Not only did you not want to join, you never thought it possible that this new position would define you. Before you may be ready to identify as a member, others either enlist you for membership or refer to you as a member. You may feel stripped of the rest of your personhood–your identity–other roles and functions you assume.
Yet when we experience life to the fullest, being present during our journeys, we see that we are, indeed, members of many clubs. Those we make an effort to join and those we had hoped to avoid. Initially, despite the way we entered the club, we may believe our personhood is defined by our membership; that our status is enhanced or diminished by that membership. In fact, it is neither elevated nor reduced. It just is.
Belonging to clubs where others have experienced similar life challenges can be comforting in unexpected ways. We feel an association with people we may never, otherwise, have met. We feel we share nothing in common, except this one, deep connection, which others in the clubs we worked so hard to get into, may not be able to relate to, or may even avoid referencing when in our company. Asking, “how ya doing?” for awhile but then, over time, for any number of reasons, moving on and praying that we do too.
Being a member of the club we never wanted to join can help us immeasurably during tough times, knowing we are not alone; that others have survived the “unthinkable” and they are there for us to observe, learn from, lean on, emulate, rail against, challenge, get through, perhaps transform as a result of knowing they did it…are doing it.
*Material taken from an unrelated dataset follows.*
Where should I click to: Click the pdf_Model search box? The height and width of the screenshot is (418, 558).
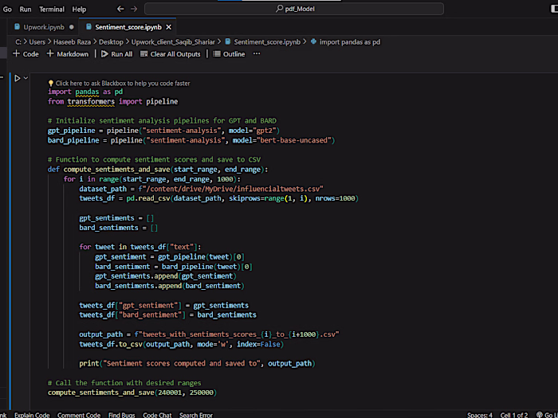pyautogui.click(x=295, y=9)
It helps as well as allows us to stay a part of the other clubs, the ones we tried so hard to join, if we want to. Because in the end, we are the sum of all of our experiences and we have many aspects. We integrate it all and go on. Sometimes we need to go to the movies or participate in life without focusing on our loss, and feel “normal” even though we are in the midst of trying to get our minds and arms around what will be a “new normal.” We don’t expect members in one club to give us what the members in the other club can give us and we don’t resent them because they cannot or will not. We must determine how we get what we need and when we stand back and look, we may be able get what we need from both…the ability to live our life fully.